EXTRACTED ENTRIES section start
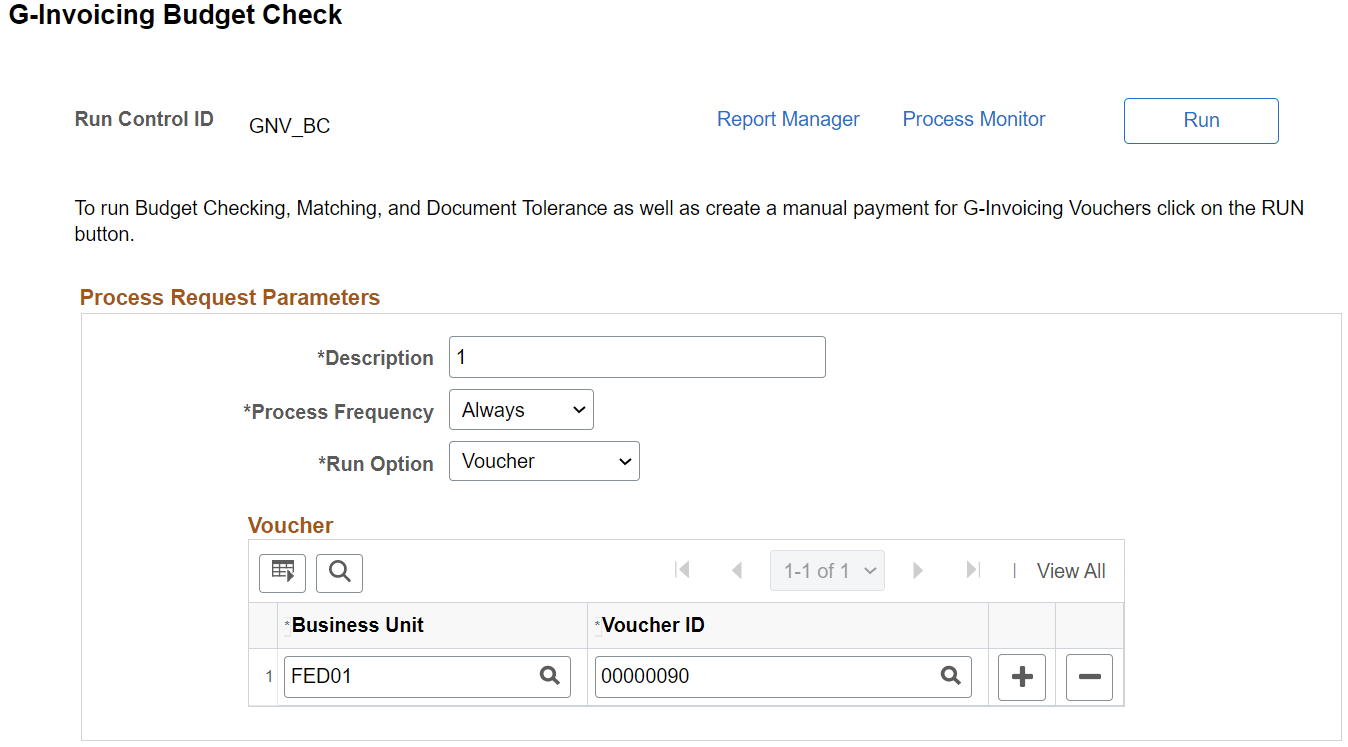Image resolution: width=1348 pixels, height=747 pixels.
Task: Add a new voucher row with the plus icon
Action: coord(1021,677)
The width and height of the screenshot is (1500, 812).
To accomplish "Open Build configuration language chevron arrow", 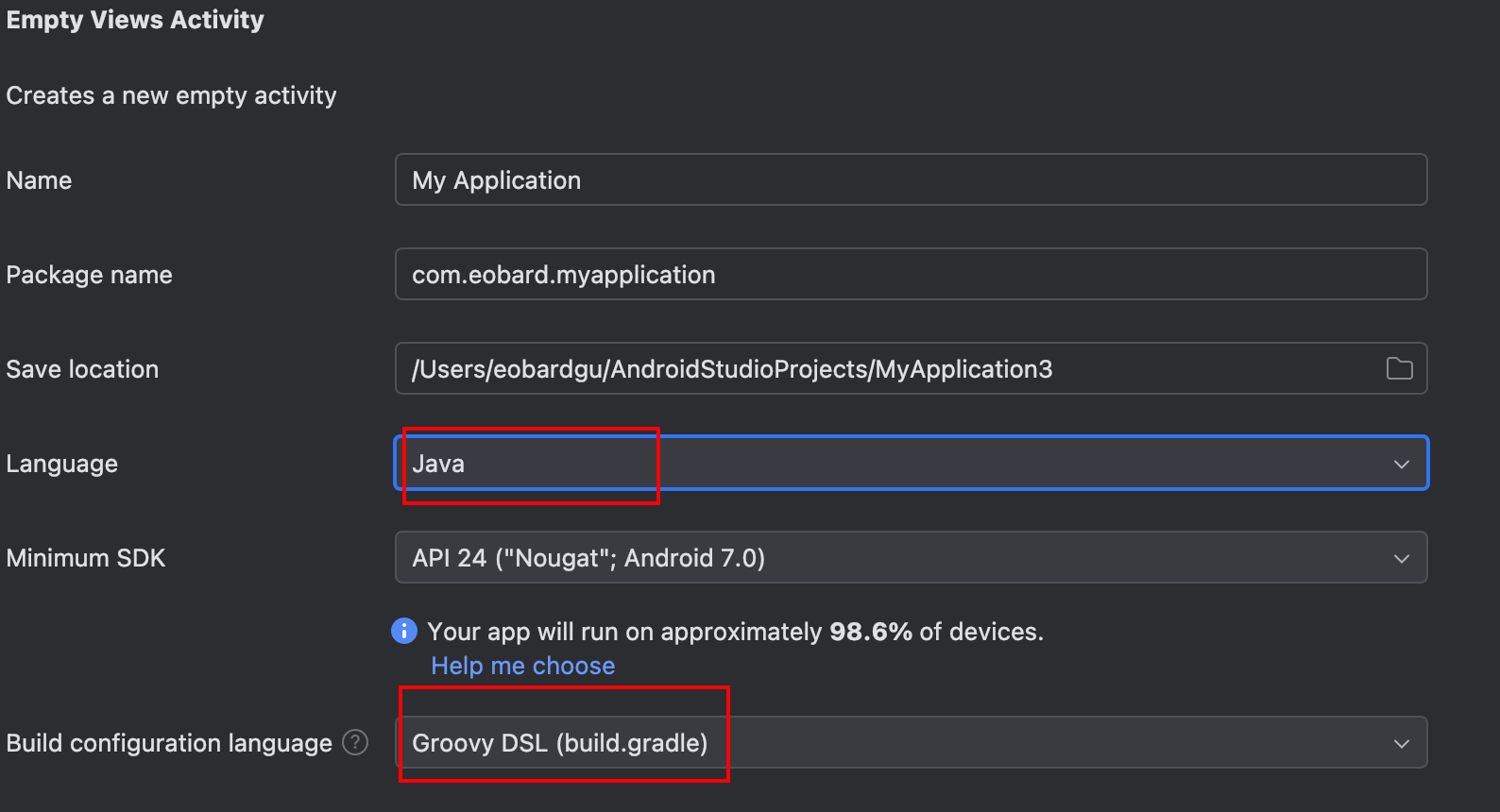I will (1401, 743).
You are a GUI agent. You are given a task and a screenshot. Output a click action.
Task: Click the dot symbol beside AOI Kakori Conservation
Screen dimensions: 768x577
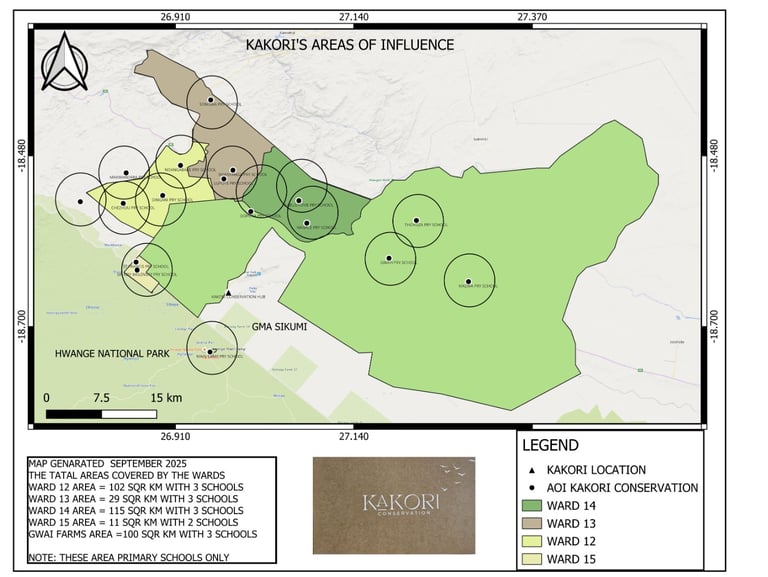click(x=532, y=488)
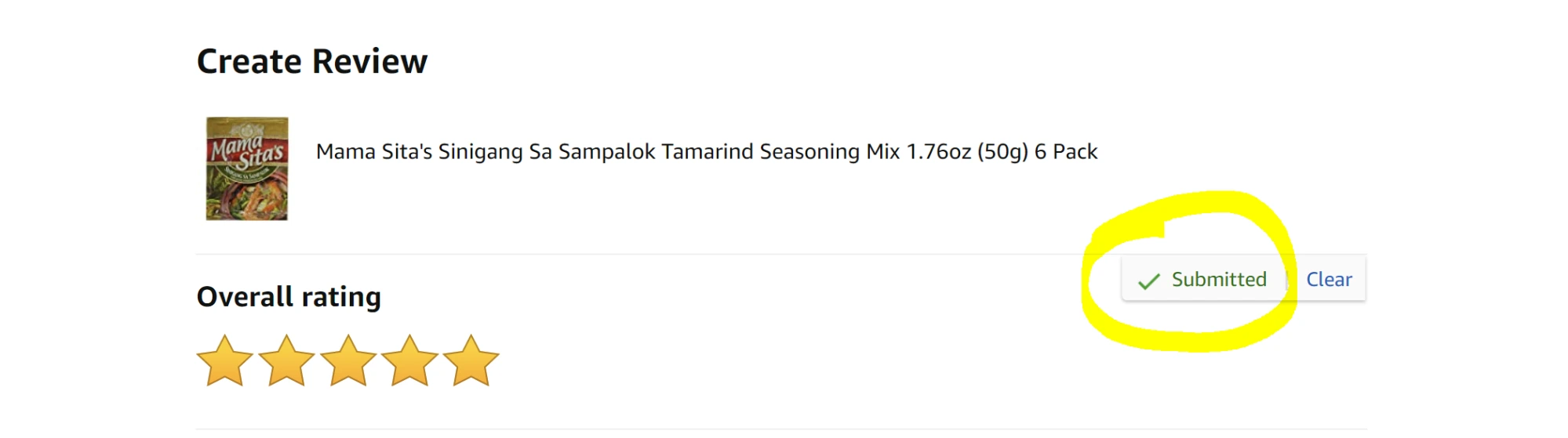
EXTRACTED ENTRIES section end
__WHAT YOU ARE ASKED TO DO__: Where the word "screenshot" occurs in a line of the records, copy that line.

__ANSWER TO THIS EXERCISE__:
The width and height of the screenshot is (1500, 812).
You are a GUI agent. You are given a task and a screenshot. Output a click action.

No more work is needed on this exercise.